A condenação da Congregação para a Doutrina da Fé – o antigo Santo Ofício da Inquisição – contra o teólogo Jon Sobrino ameaça amargar a primeira viagem de Bento 16 à América Latina, em maio próximo.

O papa Ratzinger visitará o Brasil, um dos grandes viveiros do catolicismo, em meio às críticas do clero local. O mítico bispo Dom Pedro de Casaldáliga e o teólogo Leonardo Boff já levantaram suas vozes. Acusam Ratzinger e o cardeal colombiano Alfonso López Trujillo de perseguir os teólogos da libertação há décadas.

Era esperada a carta de solidariedade do bispo Pedro de Casaldáliga, o catalão que dirigiu durante décadas a diocese de São Félix do Araguaia, no estado de Mato Grosso. Ele falou, e suas palavras soam como chicotadas contra a Cúria vaticana e o cardeal López Trujillo, o principal inimigo de Sobrino e de todos os teólogos da libertação.

Casaldáliga também emite uma advertência ao papa, dizendo: “A Igreja celebra em Aparecida neste mês de maio a 5ª Conferência do Episcopado Latino-Americano e Caribenho. E levantaram-se vozes, sinceras e dignas de toda participação, reclamando o que não pode faltar em Aparecida: a opção pelos pobres, o ecumenismo e o macroecumenismo, a vinculação entre fé e política. Mas nem tudo está tranqüilo. Com muito mau augúrio… agora, às vésperas da conferência, eclodiu o processo de nosso querido Jon Sobrino. Muito sintomático, porque um cardeal da Cúria romana já declarou que antes de Aparecida estará liquidada a Teologia da Libertação. Esse ilustre purpurado deverá aceitar, suponho, que depois de Aparecida continuará vivo e ativo o Deus dos pobres, e continuará subversivo o Evangelho da libertação; e que infelizmente a fome, a guerra, a injustiça, a marginalização, a corrupção, a cobiça, continuarão exigindo de nossa Igreja um compromisso real a serviço dos pobres de Deus.”
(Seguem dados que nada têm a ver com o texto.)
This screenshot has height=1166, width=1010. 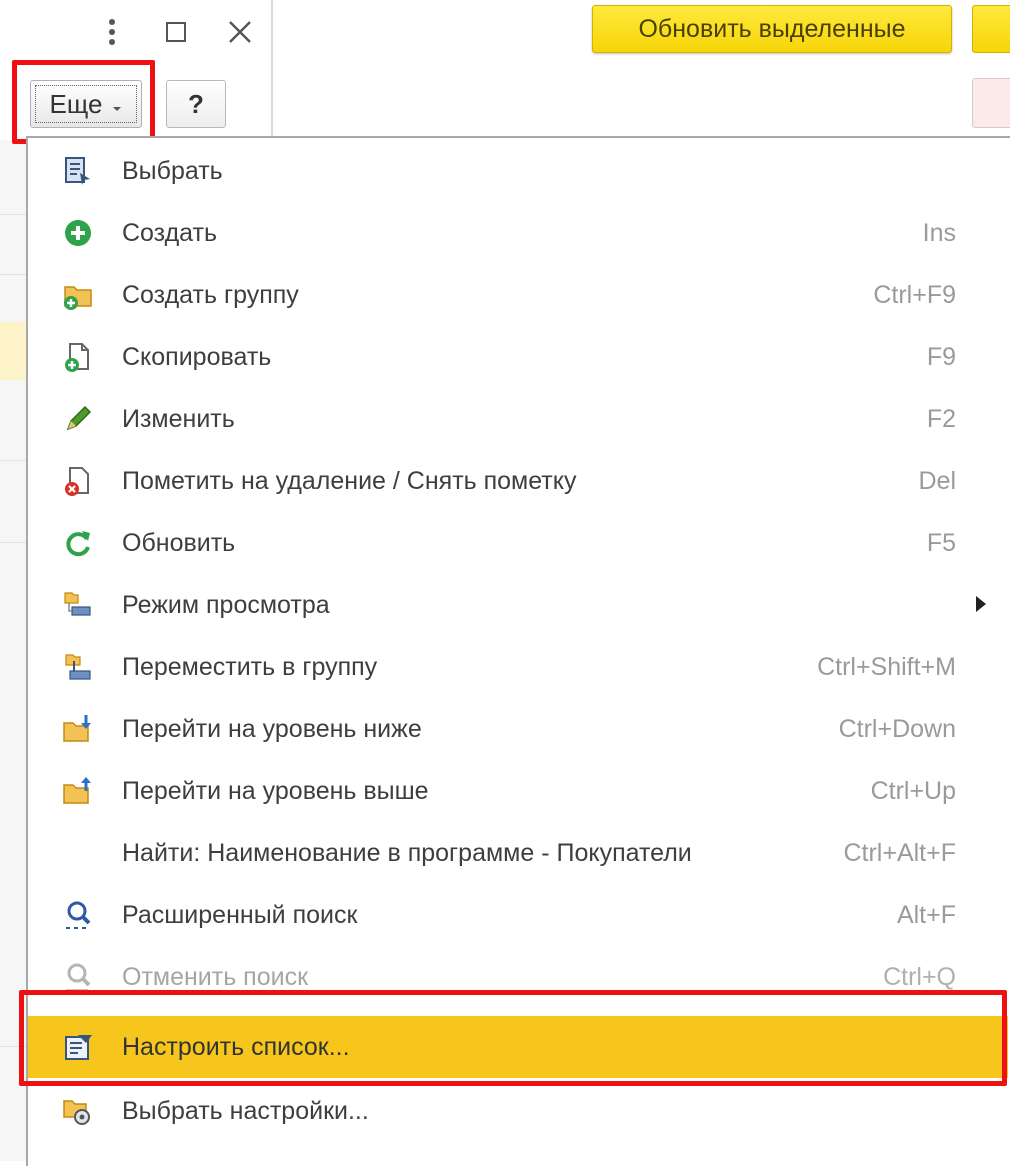 I want to click on menu-item-mark-delete: Пометить на удаление / Снять пометку Del, so click(x=518, y=481).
Casaldáliga pergunta ao Vaticano o que é a verdade, quem tem a verdade, qual é a verdadeira religião. “A verdade, Pilatos, é estar do lado dos pobres”, diz, lembrando a passagem em que Pôncio Pilatos lava as mãos depois de fazer a mesma pergunta ao fundador cristão. Acrescenta o bispo Casaldáliga: “A religião e a política devem defender essa resposta até as últimas conseqüências. Toda a vida de Jesus é essa mesma resposta. A opção pelos pobres define toda política e toda religião. Antes era ‘fora da Igreja não há salvação’; depois, ‘fora do mundo não há salvação’. Jon Sobrino nos recorda mais uma vez que ‘fora dos pobres não há salvação’. João 23 defendia ‘uma Igreja dos pobres, para que fosse a Igreja de todos’. A verdade é que os pobres definem, com sua vida proibida e com sua morte ‘antes do tempo’, a verdade ou mentira de uma sociedade, de uma Igreja.”
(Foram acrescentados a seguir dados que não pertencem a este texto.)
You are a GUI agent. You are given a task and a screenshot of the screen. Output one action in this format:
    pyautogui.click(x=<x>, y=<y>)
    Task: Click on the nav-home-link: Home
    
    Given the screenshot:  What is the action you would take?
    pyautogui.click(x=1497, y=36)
O teólogo brasileiro Leonardo Boff também saiu em defesa de Sobrino. Ele disse nesta segunda-feira (2/4): “Escolheram o senhor, que considero o mais profundo teólogo latino-americano, o que melhor articula espiritualidade e teologia, inserção no povo crucificado e reflexão, o que – e digo sinceramente – apresenta em maior grau as virtudes insignes que caracterizam a santidade. Separaram sua obra de sua vida doente e ameaçada, como se pudessem separar o corpo da alma. Só autoridades carnais que perderam todo o sentido do Espírito, como diria São Paulo, poderiam perpetrar tamanha agressão. Bem disse dom Oscar Romero, também assassinado em El Salvador, a quem o senhor tanto assessorou: ‘Mata-se a quem perturba’. O senhor participa de certa forma desse destino. Sei que continuará trabalhando e escrevendo para que os crucificados possam ressuscitar”.

A decisão do Vaticano de censurar severamente duas das obras de Jon Sobrino – de origem basca, mas residente há 50 anos em El Salvador, dedicado à docência na Universidade Centro-Americana – também provocou protestos de 26 grupos cristãos de Vizcaya.